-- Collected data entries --

━━━

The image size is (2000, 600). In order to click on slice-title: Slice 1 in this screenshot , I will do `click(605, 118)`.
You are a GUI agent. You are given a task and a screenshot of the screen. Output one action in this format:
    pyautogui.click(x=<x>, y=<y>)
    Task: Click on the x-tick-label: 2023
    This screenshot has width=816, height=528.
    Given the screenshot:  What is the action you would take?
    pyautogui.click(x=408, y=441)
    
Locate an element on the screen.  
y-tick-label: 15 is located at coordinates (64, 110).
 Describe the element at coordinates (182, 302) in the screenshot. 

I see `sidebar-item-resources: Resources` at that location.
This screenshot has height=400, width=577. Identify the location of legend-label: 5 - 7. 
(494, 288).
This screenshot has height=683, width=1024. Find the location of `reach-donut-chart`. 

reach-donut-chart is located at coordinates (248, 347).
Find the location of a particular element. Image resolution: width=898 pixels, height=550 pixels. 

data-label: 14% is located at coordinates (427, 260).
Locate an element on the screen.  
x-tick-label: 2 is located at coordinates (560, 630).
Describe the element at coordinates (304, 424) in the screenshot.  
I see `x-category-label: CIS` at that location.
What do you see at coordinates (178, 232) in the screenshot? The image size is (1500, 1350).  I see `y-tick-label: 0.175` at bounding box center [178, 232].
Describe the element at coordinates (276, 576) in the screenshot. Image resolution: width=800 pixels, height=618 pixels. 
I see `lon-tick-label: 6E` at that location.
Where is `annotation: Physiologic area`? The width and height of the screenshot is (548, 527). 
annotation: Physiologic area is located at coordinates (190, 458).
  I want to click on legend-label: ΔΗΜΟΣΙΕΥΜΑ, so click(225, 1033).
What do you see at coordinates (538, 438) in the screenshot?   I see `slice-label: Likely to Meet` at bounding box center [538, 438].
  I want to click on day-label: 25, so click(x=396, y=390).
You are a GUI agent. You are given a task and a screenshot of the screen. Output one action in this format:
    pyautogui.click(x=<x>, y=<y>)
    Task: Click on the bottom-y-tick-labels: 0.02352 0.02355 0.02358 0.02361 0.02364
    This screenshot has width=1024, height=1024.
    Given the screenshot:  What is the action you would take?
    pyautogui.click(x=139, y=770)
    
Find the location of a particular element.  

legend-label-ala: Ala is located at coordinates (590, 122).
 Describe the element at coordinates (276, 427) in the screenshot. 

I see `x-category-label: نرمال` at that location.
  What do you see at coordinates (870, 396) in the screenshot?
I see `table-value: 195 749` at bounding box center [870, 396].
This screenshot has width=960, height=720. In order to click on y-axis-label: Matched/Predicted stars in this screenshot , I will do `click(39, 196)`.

━━━

-- Goal of the exercise --
Retype the lines of the listing above, starting with the line containing "This screenshot has height=400, width=577." and continuing through the line containing "I want to click on legend-label: ΔΗΜΟΣΙΕΥΜΑ, so".

-- Your response --
This screenshot has height=400, width=577. Identify the location of legend-label: 5 - 7. 
(494, 288).
This screenshot has height=683, width=1024. Find the location of `reach-donut-chart`. 

reach-donut-chart is located at coordinates (248, 347).
Find the location of a particular element. Image resolution: width=898 pixels, height=550 pixels. 

data-label: 14% is located at coordinates (427, 260).
Locate an element on the screen.  
x-tick-label: 2 is located at coordinates (560, 630).
Describe the element at coordinates (304, 424) in the screenshot.  
I see `x-category-label: CIS` at that location.
What do you see at coordinates (178, 232) in the screenshot? The image size is (1500, 1350).  I see `y-tick-label: 0.175` at bounding box center [178, 232].
Describe the element at coordinates (276, 576) in the screenshot. Image resolution: width=800 pixels, height=618 pixels. 
I see `lon-tick-label: 6E` at that location.
Where is `annotation: Physiologic area`? The width and height of the screenshot is (548, 527). 
annotation: Physiologic area is located at coordinates (190, 458).
  I want to click on legend-label: ΔΗΜΟΣΙΕΥΜΑ, so click(225, 1033).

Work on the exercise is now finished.